Input:
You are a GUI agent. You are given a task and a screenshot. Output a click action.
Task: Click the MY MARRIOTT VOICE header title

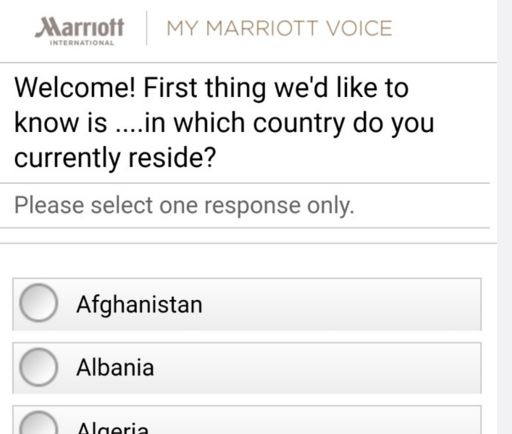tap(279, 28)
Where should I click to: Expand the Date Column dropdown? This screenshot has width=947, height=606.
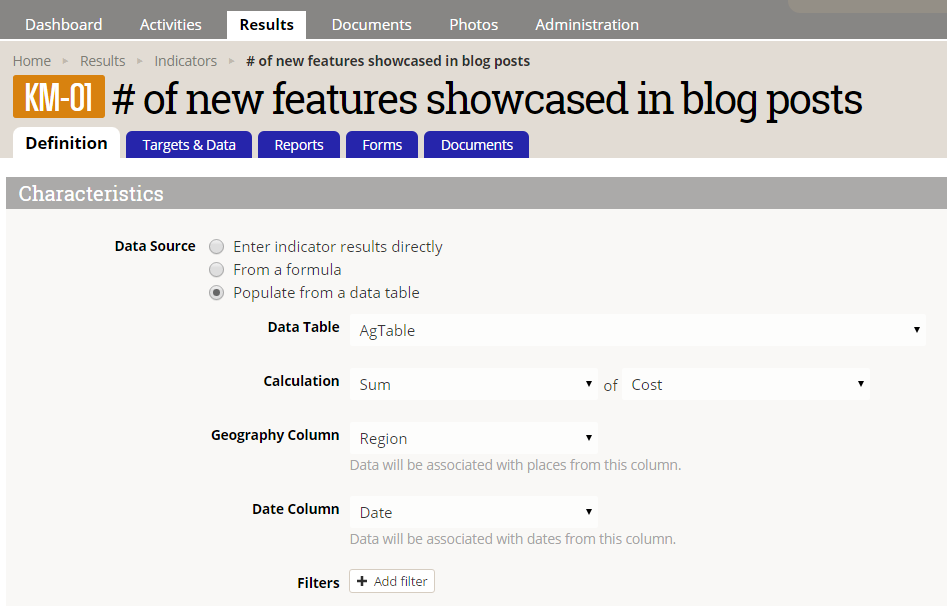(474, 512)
==
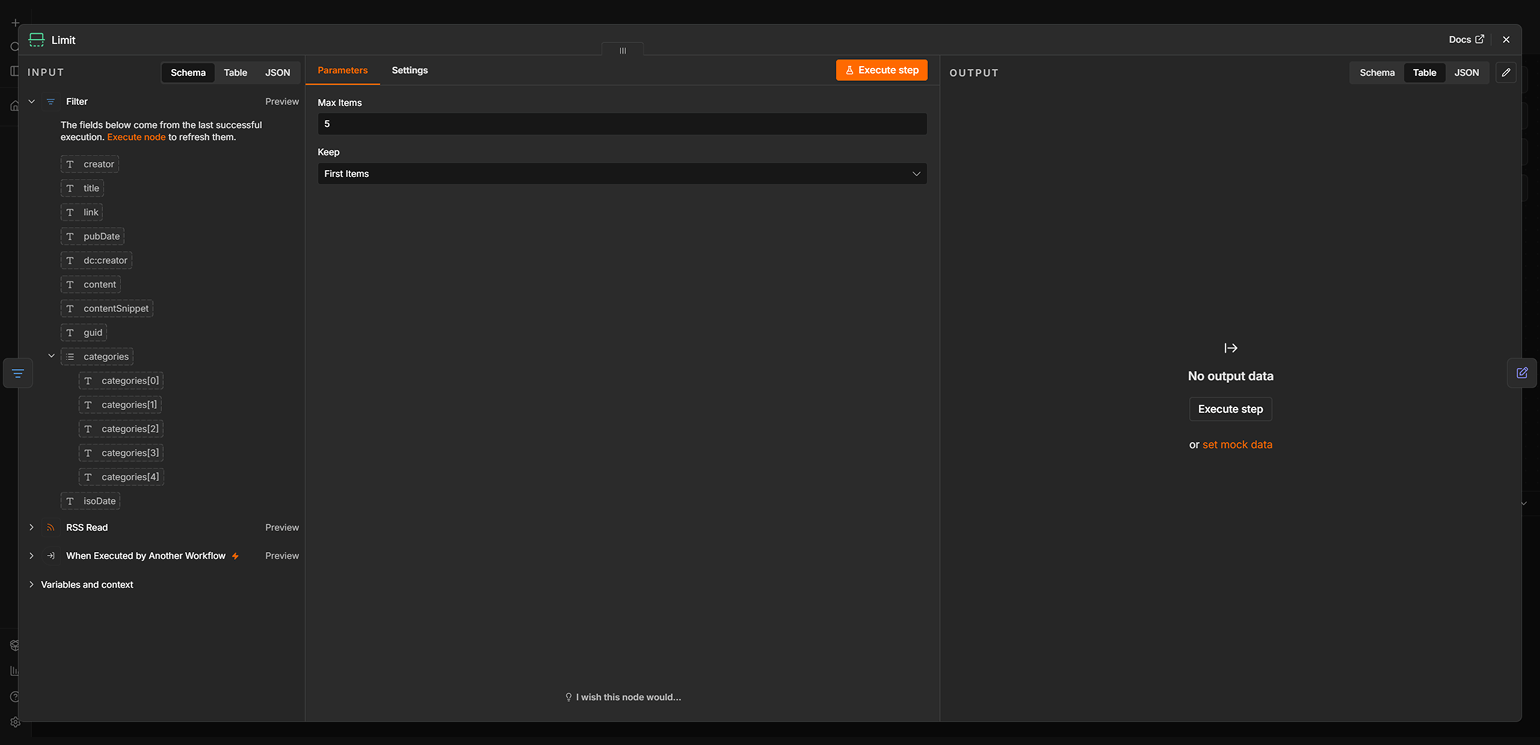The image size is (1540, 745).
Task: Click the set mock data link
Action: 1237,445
---
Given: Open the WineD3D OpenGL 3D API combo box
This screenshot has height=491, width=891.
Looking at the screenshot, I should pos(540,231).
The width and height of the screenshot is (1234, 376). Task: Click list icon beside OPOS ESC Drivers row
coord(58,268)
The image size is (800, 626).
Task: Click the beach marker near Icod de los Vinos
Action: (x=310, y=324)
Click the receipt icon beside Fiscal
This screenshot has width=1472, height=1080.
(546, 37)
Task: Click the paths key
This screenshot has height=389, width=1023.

Work task: All that is wanted is the stretch of lines above from the one containing "This screenshot has height=491, width=891." through the one containing "This screenshot has height=389, width=1023.", duplicated exactly.

Solution for this problem:
This screenshot has height=491, width=891.
Looking at the screenshot, I should pos(540,231).
The width and height of the screenshot is (1234, 376). Task: Click list icon beside OPOS ESC Drivers row
coord(58,268)
The image size is (800, 626).
Task: Click the beach marker near Icod de los Vinos
Action: (x=310, y=324)
Click the receipt icon beside Fiscal
This screenshot has width=1472, height=1080.
(546, 37)
Task: Click the paths key
This screenshot has height=389, width=1023.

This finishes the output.